TuHURA Biosciences has recently filed an Investigational New Drug (IND) application with the U.S. Food and Drug Administration (FDA) to evaluate TBS-2025, a novel VISTA-inhibiting antibody, for the treatment of relapsed or refractory (r/r) Acute Myeloid Leukemia (AML) with mutNPM1 mutations.

The IND submission has been made to the FDA’s Division of Hematologic Malignancies 1 (DHM1). TBS-2025 will be studied in combination with a menin inhibitor in patients who are menin inhibitor naïve. Subject to FDA clearance, the company plans to initiate a Phase II study in early Q2 2026, with preliminary Stage 1 results expected in Q3 2026.

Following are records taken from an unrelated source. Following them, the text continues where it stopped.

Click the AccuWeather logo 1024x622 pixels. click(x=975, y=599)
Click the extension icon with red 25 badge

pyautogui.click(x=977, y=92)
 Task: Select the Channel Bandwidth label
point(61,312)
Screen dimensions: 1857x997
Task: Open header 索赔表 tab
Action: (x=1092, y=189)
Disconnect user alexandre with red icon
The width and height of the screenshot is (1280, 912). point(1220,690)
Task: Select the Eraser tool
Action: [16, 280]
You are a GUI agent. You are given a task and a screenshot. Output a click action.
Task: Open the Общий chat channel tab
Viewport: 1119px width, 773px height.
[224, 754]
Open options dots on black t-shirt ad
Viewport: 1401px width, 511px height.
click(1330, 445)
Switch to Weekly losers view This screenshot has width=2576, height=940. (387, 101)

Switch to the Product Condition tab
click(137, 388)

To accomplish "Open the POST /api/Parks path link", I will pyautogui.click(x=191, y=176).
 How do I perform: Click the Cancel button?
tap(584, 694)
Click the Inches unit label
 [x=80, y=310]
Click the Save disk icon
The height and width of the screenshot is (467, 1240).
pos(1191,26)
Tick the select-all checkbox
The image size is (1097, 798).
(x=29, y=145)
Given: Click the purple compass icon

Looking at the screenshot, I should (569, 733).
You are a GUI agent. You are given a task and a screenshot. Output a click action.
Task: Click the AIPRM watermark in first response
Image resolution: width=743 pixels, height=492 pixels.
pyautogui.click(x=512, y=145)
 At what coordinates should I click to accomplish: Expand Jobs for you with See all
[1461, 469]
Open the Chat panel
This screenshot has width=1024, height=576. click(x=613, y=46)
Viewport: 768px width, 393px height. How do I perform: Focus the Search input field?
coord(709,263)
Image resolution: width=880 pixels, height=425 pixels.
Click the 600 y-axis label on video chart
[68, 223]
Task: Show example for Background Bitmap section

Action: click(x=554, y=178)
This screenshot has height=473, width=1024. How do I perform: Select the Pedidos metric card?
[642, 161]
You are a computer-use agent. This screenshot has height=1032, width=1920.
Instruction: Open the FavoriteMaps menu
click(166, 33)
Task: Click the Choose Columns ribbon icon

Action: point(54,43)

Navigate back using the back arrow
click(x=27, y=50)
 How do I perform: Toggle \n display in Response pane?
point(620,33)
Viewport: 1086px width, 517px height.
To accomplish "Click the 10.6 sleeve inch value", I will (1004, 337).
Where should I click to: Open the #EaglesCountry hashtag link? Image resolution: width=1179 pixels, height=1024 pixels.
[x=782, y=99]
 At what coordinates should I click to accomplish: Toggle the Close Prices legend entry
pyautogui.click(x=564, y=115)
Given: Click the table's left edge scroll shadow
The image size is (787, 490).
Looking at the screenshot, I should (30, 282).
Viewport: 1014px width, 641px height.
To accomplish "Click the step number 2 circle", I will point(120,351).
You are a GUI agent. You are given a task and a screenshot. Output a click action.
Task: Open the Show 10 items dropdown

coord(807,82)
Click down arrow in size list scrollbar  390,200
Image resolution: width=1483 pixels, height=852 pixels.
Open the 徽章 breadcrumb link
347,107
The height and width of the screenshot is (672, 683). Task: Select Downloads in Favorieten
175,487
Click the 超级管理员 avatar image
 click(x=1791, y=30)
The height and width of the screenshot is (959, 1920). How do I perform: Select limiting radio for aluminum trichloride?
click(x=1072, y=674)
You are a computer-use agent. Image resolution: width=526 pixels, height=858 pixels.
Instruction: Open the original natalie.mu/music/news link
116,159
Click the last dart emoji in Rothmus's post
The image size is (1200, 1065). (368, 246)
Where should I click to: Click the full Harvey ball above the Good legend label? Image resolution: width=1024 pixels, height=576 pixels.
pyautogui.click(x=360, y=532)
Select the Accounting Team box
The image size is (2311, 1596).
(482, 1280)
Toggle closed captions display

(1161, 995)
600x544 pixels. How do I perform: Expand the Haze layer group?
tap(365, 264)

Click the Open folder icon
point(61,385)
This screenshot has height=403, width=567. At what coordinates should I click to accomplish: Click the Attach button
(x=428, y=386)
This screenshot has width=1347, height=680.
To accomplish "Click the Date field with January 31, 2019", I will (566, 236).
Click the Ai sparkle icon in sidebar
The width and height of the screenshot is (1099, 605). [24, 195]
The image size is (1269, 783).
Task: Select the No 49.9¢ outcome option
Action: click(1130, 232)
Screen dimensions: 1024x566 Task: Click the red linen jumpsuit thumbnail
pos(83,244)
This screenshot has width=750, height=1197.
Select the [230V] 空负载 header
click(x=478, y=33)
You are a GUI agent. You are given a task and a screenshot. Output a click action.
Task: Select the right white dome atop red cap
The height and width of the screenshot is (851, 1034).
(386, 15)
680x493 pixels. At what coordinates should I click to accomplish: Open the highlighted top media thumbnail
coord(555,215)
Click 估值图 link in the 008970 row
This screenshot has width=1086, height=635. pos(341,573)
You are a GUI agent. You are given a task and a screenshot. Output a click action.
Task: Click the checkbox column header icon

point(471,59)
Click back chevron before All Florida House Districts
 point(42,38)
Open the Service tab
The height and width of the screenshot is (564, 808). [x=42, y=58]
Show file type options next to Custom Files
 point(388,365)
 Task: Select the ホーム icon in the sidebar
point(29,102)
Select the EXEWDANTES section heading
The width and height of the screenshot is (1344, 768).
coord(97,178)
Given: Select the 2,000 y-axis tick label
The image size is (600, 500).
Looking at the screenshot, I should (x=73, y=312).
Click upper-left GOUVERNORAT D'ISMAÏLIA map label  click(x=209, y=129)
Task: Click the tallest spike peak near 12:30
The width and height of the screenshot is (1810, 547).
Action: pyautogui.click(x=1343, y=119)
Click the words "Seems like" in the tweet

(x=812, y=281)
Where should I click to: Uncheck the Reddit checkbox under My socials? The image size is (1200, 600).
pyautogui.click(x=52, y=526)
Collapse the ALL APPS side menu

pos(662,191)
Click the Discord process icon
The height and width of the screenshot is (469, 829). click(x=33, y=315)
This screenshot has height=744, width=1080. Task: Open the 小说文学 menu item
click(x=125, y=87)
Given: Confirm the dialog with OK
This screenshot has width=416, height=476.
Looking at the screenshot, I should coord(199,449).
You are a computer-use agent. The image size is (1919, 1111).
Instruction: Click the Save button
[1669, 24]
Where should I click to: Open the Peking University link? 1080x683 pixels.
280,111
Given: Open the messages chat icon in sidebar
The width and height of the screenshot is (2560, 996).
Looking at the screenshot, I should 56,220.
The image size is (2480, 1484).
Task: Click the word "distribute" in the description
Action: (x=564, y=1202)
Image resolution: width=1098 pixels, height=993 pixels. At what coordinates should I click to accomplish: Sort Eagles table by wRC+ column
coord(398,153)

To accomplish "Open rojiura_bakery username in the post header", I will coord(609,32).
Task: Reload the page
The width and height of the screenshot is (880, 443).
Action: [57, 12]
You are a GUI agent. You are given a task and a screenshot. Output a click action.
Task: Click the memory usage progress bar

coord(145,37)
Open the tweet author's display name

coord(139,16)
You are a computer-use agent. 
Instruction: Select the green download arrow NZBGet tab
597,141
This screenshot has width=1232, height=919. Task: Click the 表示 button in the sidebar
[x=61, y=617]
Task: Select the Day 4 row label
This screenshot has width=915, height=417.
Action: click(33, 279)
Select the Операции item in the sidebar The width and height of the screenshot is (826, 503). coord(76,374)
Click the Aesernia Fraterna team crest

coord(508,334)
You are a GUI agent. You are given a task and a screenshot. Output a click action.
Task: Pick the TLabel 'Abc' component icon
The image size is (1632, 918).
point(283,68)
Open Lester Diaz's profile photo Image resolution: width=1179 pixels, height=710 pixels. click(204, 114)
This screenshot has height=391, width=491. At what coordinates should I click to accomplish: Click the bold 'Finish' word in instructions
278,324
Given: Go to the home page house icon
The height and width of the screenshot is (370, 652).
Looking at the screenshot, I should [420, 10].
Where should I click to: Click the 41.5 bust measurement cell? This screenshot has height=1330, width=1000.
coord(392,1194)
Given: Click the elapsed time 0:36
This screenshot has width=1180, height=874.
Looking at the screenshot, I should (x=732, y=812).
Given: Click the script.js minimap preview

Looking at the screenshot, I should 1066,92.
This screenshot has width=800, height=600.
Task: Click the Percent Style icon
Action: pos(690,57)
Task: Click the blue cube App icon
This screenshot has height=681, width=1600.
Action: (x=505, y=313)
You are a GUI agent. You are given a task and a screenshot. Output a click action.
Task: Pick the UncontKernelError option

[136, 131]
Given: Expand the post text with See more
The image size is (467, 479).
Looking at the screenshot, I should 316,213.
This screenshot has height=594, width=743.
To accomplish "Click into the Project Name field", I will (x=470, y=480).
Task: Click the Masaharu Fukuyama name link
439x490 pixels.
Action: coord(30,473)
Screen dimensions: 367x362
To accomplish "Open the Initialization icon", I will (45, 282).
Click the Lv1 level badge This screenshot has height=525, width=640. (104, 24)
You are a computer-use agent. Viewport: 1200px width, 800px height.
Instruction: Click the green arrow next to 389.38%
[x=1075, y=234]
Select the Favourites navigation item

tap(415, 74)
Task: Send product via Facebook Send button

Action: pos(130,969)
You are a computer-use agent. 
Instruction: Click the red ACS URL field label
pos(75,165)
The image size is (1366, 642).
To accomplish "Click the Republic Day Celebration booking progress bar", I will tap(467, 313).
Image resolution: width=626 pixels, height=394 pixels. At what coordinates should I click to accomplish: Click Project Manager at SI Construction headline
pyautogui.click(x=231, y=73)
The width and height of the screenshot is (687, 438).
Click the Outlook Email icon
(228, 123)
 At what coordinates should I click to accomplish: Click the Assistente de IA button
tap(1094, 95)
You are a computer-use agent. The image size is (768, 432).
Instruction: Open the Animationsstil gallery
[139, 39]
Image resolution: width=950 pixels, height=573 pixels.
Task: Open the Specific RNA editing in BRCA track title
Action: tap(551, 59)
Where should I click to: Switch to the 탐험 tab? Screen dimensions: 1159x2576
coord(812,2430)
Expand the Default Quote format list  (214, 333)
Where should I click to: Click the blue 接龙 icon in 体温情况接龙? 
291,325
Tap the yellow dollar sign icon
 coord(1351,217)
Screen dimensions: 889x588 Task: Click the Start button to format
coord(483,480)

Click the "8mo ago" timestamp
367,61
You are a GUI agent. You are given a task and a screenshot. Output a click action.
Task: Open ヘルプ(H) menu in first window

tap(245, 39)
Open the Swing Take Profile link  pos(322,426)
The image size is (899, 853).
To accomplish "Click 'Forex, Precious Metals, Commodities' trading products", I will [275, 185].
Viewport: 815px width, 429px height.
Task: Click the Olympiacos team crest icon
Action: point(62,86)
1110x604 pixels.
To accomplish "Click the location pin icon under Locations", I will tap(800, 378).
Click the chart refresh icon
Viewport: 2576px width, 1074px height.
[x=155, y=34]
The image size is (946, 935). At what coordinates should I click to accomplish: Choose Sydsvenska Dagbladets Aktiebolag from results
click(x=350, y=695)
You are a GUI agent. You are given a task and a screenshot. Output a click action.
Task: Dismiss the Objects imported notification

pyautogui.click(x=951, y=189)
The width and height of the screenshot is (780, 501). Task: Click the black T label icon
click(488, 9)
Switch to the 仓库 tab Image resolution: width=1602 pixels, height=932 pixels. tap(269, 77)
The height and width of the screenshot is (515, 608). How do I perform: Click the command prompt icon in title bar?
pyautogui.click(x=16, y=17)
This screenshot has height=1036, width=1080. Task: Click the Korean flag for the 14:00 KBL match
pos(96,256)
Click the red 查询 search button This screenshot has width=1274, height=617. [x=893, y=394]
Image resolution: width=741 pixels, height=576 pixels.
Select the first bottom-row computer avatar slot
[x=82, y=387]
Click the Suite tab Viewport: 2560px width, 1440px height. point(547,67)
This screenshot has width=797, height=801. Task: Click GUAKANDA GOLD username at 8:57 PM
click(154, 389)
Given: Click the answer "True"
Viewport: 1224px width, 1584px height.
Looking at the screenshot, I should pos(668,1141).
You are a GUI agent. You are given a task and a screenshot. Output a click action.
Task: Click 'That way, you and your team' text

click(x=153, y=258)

The Phase II trial will use a Simon two-stage design to assess the therapy’s activity and safety profile in patients with mutNPM1 r/r AML. According to the company, leukemogenic mutations such as mutNPM1 are associated with increased expression of VISTA on leukemic cells, which may contribute to reduced response rates and poorer overall survival.

Dr. James Bianco, President and CEO, TuHURA Biosciences, said that although the introduction of menin inhibitors has provided the first approved treatment option for patients with mutNPM1 r/r AML, complete remission (CR/CRh) rates remain below 25 percent and are often short-lived. He noted that combining TBS-2025 with a menin inhibitor could potentially enhance response rates and durability, addressing a significant unmet medical need.

If clinical results are positive, the company intends to seek FDA guidance regarding the potential development of TBS-2025 under the accelerated approval pathway.

TuHURA Biosciences is developing novel immuno-oncology therapies aimed at overcoming resistance to cancer immunotherapy and advancing treatment options for patients with difficult-to-treat malignancies.